§ Task description
Would you give again, exactly, the lines running from the line with "The height and width of the screenshot is (507, 1024)." to the end of the data below, both included?

§ Data records
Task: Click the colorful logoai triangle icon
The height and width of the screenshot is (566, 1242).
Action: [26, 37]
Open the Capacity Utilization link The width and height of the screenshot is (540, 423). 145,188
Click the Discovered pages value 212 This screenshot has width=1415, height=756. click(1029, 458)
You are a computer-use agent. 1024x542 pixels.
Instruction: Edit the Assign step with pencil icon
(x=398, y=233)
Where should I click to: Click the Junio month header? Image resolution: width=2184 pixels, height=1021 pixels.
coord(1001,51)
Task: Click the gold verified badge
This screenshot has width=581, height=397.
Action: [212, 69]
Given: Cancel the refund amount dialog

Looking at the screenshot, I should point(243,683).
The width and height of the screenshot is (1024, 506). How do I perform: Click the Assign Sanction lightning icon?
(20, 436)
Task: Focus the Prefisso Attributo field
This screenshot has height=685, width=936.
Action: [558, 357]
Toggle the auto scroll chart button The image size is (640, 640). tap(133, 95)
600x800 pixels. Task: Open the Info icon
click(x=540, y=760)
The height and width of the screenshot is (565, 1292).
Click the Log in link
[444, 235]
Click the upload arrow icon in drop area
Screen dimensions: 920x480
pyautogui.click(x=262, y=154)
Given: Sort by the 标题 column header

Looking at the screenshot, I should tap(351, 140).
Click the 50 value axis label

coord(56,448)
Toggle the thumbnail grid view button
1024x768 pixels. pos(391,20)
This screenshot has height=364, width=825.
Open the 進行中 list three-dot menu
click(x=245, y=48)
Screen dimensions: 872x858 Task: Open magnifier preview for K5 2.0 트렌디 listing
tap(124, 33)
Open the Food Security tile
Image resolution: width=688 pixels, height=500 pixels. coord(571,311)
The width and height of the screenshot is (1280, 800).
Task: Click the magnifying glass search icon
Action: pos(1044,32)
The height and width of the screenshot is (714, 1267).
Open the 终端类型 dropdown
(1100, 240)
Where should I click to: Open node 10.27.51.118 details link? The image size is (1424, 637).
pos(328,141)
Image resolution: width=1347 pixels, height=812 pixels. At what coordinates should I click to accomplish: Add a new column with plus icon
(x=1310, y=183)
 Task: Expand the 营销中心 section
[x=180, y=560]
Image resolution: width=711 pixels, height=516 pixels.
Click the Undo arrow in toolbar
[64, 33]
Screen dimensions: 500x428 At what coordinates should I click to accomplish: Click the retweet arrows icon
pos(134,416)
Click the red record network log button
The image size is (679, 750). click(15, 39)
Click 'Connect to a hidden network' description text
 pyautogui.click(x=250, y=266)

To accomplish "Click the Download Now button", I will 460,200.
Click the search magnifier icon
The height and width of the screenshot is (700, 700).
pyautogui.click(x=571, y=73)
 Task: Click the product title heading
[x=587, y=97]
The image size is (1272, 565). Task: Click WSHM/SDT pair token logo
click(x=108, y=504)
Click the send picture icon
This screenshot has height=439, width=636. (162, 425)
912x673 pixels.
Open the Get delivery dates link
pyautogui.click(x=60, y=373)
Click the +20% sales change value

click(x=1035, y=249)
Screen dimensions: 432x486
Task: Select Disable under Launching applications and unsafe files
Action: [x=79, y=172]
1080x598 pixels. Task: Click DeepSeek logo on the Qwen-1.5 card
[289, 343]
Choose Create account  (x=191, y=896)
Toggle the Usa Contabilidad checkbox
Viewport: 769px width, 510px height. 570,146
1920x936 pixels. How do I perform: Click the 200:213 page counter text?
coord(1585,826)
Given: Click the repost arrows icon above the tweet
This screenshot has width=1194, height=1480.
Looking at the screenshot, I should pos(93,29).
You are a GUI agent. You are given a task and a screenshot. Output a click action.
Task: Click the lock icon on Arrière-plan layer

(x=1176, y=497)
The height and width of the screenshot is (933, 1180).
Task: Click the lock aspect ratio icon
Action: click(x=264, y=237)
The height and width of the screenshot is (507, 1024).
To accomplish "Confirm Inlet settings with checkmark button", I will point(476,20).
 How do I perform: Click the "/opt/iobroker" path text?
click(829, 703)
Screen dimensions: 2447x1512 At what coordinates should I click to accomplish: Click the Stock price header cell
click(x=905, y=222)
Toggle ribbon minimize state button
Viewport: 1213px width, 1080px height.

§ Answer box
The height and width of the screenshot is (507, 1024).
To accomplish "Confirm Inlet settings with checkmark button", I will point(476,20).
 How do I perform: Click the "/opt/iobroker" path text?
click(829, 703)
Screen dimensions: 2447x1512 At what coordinates should I click to accomplish: Click the Stock price header cell
click(x=905, y=222)
Toggle ribbon minimize state button
Viewport: 1213px width, 1080px height.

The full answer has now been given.